En el sistema judicial hay muchísimo por hacer. No está demás en primer lugar añadir el reclamo respecto del meritorio. Por supuesto que es conveniente generar un sistema de pasantías en ese ámbito, donde unos pocos meses pueden generar experiencias valiosas para toda la vida profesional. Pero de allí a mantener un pérfido sistema de cooptación del personal, que impone el aporte gratuito de muchos, y que determina -a menudo. que la escasa remuneración del agente quede a cargo de los magistrados funcionarios y compañeros es inadmisible.

Episodios recientes, graves y lamentables, revelan la corrupción de la autoridad, atávicamente arraigada de modo notorio en medida que ha causado estragos que no son improbables en otras áreas, en cualquier momento y, en el fondo, revelan el absoluto desprecio por el destinatario de cualquier prestación, trocada en mera apariencia.

Es indispensable sujetarse, entre los sabios mandamientos del abogado del gran Eduardo Juan Couture, a uno esencial: el derecho se aprende estudiando pero se ejerce pensando. Será necesario mucho estudio, porque el que los ha traído hasta aquí seguramente no será suficiente, pero a la vez es menester tener inventiva, creatividad, audacia y prudencia, para elaborar las soluciones que la comunidad reclama.

El título cuya obtención celebramos es, como ha sido siempre, un punto de partida, lo demás viene por añadidura, como fruto del esfuerzo cotidiano.

Es necesario, además, emprender el camino con esperanza. No estiman los hombres empresas llanas, lo que es fácil, como fácil pasa.
Es bueno recordar que la esperanza es virtud esencialmente juvenil. “La juventud es causa de esperanza, enseñó también Santo Tomás de Aquino, porque la juventud tiene mucho futuro y poco pasado”.

El bien común ausente, nos mueve a decir, “todavía no ha llegado su hora”, antes que a decir “nunca llegará”.

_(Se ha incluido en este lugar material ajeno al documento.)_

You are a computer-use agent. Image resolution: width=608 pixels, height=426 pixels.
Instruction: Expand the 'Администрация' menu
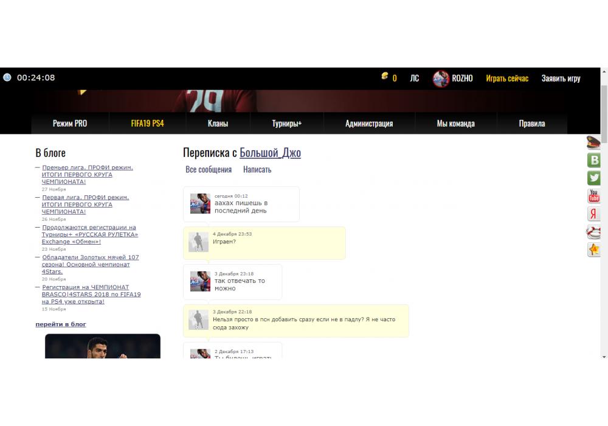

Por eso, la virtud de la esperanza suscita, en sentido literal, un “remozamiento”, pues otorga al hombre un “aún no” que triunfa completamente sobre el declinar de las energías naturales y no queda afectado. Da al hombre “tanto futuro” que el pasado de la más larga y rica vida aparece, por el contrario, como poco pasado. Sólo esa virtud puede comunicar al hombre esa tensión, suelta y tirante al mismo tiempo, esa elasticidad y ligereza, esa frescura propia de un corazón fuerte, esa alegría elástica, esa despreocupada valentía confiada, que caracterizan al hombre joven y lo hacen tan amable”, como enseñara Josef Pieper.

Por último, los saludo cordialmente. Brindo para que, apartados de la aparente misión de concretar destinos que otrora parecían manifiestos puedan conservar íntegra, hasta el fin de vuestro camino, la vocación de justicia que los trajo a estos parajes del pensamiento y del servicio.

Admitida la dificultad de su logro y con conciencia de la necesidad vital que para nuestra patria tiene construir, en los hechos, un verdadero “estado de justicia” que haga cierta entre nosotros la participación en los bienes que, por naturaleza, corresponden a toda criatura, puedan concretar esas expectativas que Pellegrini consideraba fatales, y que sólo serán fruto de un inteligente esfuerzo que –confío- podrán llevar a puerto, con el coraje necesario para afrontar las empresas que les toquen.